GCUES Presidents 1 thru 3
The founder of the respective Emerald Societies, mindful of the fact that the average Irish Organization composed of Irish people from every walk of life, decided that the idea of occupational groups under the name of “Emerald Society” would provide a means of enabling Irish peoples by birth or ancestry, to meet their “Brother and Sister Emeralds” in the same trade or profession.
More importantly, it would be a new approach for Irish heritage to continue perpetuating their history, customs, and traditions.
History of the Grand Council
It’s been often said the only place the Irish stand together is during the Gospel in Church. That rule applied to Emerald Societies too. At one point in time, three Grand Councils existed, and Emerald Societies were splintered into thousand pieces. An Emerald Society would leave one Grand Council and switch to another at the slightest notice.
The Grand Council of Irish Societies Inc was founded on June 29, 1956, in New York City, and William J. McGowan (NYPD ES) was elected as the first President. By 1958 the Council had 65,000 members in all Emerald Societies and Irish American societies in Federal, State, and City civil service. In 1968 the Grand Council of Irish Societies Inc changed its name to The National Grand Council of Irish Emerald Societies Inc. The Grand Council meetings were held at the Irish Institute of New York, 326 West 48 street NY, NY.
The Grand Council of Emerald Societies Inc was incorporated on May 29, 1958, and the Grand Council of Police Emerald Societies was formed in the 1970s.
In the early 1970s, the Grand Council was down to two groups. The Grand Council of Emerald Societies, headed by William J. McGowan (NYPD ES). The National Grand Council of Irish Emerald Societies, led by John P. Clark (NYCD ES), had Emerald Societies in the public service and private sector.
In the Spring of 1974, Frank Cull, legendary Irish Echo columnist “Round the Emerald Green,” was approached to mediate a merger and was named Pro-Temp. Attorney Thomas McCarthy set out to settle differences in constitutions, by-laws, treasuries, and other legal matters. Thomas Reilly of the PAPD ES suggested the delegate body overwhelmingly accepted the name, Grand Council of United Emerald Societies (emphasizing “United”), and Paul Cinder of the MABSTOA ES designed the logo.

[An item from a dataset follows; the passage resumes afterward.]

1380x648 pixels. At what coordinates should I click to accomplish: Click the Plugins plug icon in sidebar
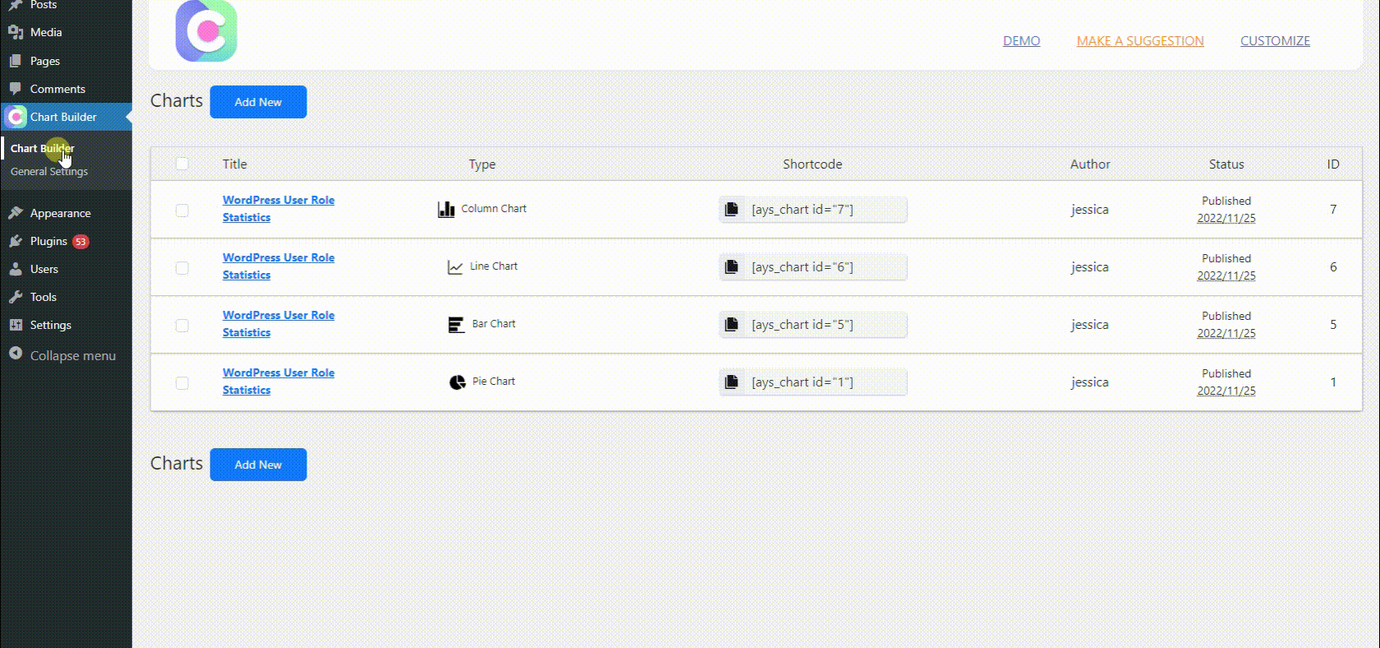(x=16, y=241)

A constitution-formation committee was named, and the group consisted of Pat Heslin (PAPD ES), Ed Hazel (DSNY ES), Jack Clark (NYCD ES), and Matt Walsh (NYC TAPD ES). In December of 1974, the first elections were held at the Irish Institute in Manhattan, and Jack Clark was elected the first President with his term of office to commence on January 1, 1975. The Grand Council of United Emerald Societies (GCUES) became a reality.
Historical moments in time
The first Fire Service Emerald Society, The FDNY Emerald Society, was founded on March 17, 1956. The first president of the organization was Eugene O’Kane.
The New York City Department of Sanitation Irish-American Association (IAA) was founded in 1938. The organization’s first president was William Nally Sr. The IAA changed its name to the DSNY Emerald Society in the 1960s.
The Postal Employees Sons of Erin (affiliated with the American Fraternity of Sons Erin), Inc was founded on June 7, 1939. The Postal Employees Son of Erin changed their name to the Emerald Society of the New York Post Office, Inc on February 27, 1957.
The New York City Transit Authority Emerald Society comprises Subway engineers, conductors, tradespeople, and support staff founded in 1961. The first president of the organization was Gregory Perrin.
The Emerald Society of the Federal Law Enforcement Agencies (ESFLEA) was founded in New York City in 1995 by USINS Inspectors with common interests… their heritage and the desire to improve their professional agency. Rebuffed by their agency, the ESFLEA founders decided to expand the scope of their fraternal and social organization nationally by including all federal law enforcement agencies. Federal law enforcement officers such as Special Agents, Police Officers, and Customs and Border Protection officers of Irish/Gaelic descent are eligible to join.
The GCUES has over 20,000 members with 24 Affiliated Emerald Societies. The membership of our Affiliated Emerald Societies serves in front-line professions such as Law Enforcement, Fire Service, EMS, Education, Sanitation, Mass Transit, and Public Utilities.
The GCUES has affiliates in New York City, NY Counties of Nassau, Suffolk, Westchester, Rockland, Orange, Putnam, Ulster, New York-New Jersey, California (Los Angeles County), Massachusetts (Boston), and Washington D.C.
The Emerald movement has grown dramatically since the 1950s, and the GCUES, in particular, has engineered many of those organizations.